» SET TASK
Recast these lines as a numbered list, leaving out any blank lines, and include every one of the records.

### DATA IN THIS EXERCISE ###

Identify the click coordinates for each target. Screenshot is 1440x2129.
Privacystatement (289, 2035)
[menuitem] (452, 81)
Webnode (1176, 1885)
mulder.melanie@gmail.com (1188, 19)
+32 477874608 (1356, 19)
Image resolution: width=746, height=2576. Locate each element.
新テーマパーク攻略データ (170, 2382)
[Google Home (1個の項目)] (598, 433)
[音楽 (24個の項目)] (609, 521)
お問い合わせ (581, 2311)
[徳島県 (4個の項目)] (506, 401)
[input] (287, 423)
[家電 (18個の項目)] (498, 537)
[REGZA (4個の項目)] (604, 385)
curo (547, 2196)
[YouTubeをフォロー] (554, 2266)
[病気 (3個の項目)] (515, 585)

###

» SOLUTION TO THE EXERCISE
1. Identify the click coordinates for each target. Screenshot is 1440x2129.
2. Privacystatement (289, 2035)
3. [menuitem] (452, 81)
4. Webnode (1176, 1885)
5. mulder.melanie@gmail.com (1188, 19)
6. +32 477874608 (1356, 19)
7. Image resolution: width=746, height=2576. Locate each element.
8. 新テーマパーク攻略データ (170, 2382)
9. [Google Home (1個の項目)] (598, 433)
10. [音楽 (24個の項目)] (609, 521)
11. お問い合わせ (581, 2311)
12. [徳島県 (4個の項目)] (506, 401)
13. [input] (287, 423)
14. [家電 (18個の項目)] (498, 537)
15. [REGZA (4個の項目)] (604, 385)
16. curo (547, 2196)
17. [YouTubeをフォロー] (554, 2266)
18. [病気 (3個の項目)] (515, 585)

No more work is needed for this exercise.